On Nov. 19, the FMC approved a supplemental order that expanded the authority of Fact Finding 29, "International Ocean Transportation Supply Chain Engagement." The supplemental order authorized Commissioner Rebecca F. Dye, as the designated fact-finding officer, to investigate ocean carriers operating in alliances and calling the Port of Long Beach, the Port of Los Angeles or the Port of New York and New Jersey. The expanded commission investigation would seek to determine if the policies and practices of those shipping companies related to detention and demurrage, container return and container availability for U.S. export cargoes violate the May 18 final Interpretive Rule on Demurrage and Detention Under the Shipping Act.
In December 2020, FMC Commissioners Carl W. Bentzel and Daniel B. Maffei sent a letter to World Shipping Council President and CEO John Butler, expressing concern about reports that ocean carriers are refusing the carriage of U.S. exports.

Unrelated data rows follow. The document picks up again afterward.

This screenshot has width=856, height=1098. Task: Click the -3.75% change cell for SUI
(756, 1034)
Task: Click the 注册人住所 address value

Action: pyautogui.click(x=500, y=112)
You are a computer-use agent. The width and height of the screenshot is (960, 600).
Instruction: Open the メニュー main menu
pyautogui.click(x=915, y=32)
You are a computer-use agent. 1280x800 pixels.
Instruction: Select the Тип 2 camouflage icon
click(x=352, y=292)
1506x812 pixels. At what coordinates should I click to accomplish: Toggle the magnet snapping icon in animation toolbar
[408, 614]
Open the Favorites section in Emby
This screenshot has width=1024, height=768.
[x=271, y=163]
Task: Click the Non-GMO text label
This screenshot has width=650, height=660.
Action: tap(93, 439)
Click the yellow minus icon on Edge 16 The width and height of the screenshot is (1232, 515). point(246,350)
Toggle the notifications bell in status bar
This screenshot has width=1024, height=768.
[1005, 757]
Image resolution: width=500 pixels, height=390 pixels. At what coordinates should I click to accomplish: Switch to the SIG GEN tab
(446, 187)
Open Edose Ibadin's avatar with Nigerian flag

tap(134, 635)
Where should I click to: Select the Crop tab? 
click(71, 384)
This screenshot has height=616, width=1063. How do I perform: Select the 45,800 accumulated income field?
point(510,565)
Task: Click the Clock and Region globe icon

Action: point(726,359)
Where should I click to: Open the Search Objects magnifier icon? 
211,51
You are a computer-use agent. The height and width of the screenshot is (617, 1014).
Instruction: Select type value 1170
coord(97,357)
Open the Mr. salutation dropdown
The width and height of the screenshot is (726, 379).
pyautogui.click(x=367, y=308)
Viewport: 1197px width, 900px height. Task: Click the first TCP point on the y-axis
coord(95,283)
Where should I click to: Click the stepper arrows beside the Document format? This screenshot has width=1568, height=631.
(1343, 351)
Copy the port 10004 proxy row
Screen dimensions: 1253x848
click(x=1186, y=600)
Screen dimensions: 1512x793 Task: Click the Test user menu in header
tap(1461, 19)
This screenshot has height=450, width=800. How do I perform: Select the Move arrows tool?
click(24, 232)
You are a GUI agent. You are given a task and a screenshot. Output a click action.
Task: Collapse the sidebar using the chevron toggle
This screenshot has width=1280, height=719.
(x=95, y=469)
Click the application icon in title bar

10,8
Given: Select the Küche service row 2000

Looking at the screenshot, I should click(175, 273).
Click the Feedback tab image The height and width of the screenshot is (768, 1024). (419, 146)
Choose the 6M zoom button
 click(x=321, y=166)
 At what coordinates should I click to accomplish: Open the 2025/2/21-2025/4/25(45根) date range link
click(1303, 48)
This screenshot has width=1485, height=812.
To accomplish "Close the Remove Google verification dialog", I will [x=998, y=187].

FreightWaves reported in a Dec. 16 article that Bentzel told them separately that the letter was meant as a "shot across the bow" of the container lines because the number of complaints he was receiving was up to four to five per day.
"We want to stress the point that in responding to import cargo challenges, ocean carriers should not lose sight of their common carriage obligations to provide service to U.S. exporters. We urge vigorous action, consistent within the bounds of existing law and regulation, to protect U.S. exporters. As our ports experience unprecedented cargo surges, it is imperative that we strive for a balanced trade to keep our supply chain fully effective and efficient, while maintaining vital export opportunities for the U.S. agriculture and manufacturing bases," wrote the commissioners.
The commissioners added that, "Common carriage obligations have been in place for U.S. transportation interests since the passage of the Interstate Commerce Act of 1887 and were imported into international ocean transportation with the passage of the Shipping Act of 1916. These obligations remain."
The Shipping Act specifically codifies the requirements to provide common carriage and ensure shipper access to ocean transportation in section 41104(a)(10): common carriers may not "unreasonably refuse to deal or negotiate," as well as prohibitions against concerted actions in section 41105: two or more common carriers may not "boycott or take any other concerted action resulting in an unreasonable refusal to deal or engage in conduct that unreasonably restricts the use of intermodal services or technological innovations."
In a news release from SSGA sent to DTN, Darwin Rader, international marketing manager for major exporter Zeeland Farm Services, who also serves as SSGA's secretary/treasurer and competitive shipping action team chair said, "The only way to get out of this is for ocean carriers to return to previous levels of taking containerized exports out of the U.S. instead of such a high percentage of empty containers," Rader said. "There's a lot of frustration among U.S. exporters. We have to keep pushing as hard as we can for carriers to treat U.S. exporters fairly to help restore the balance of trade."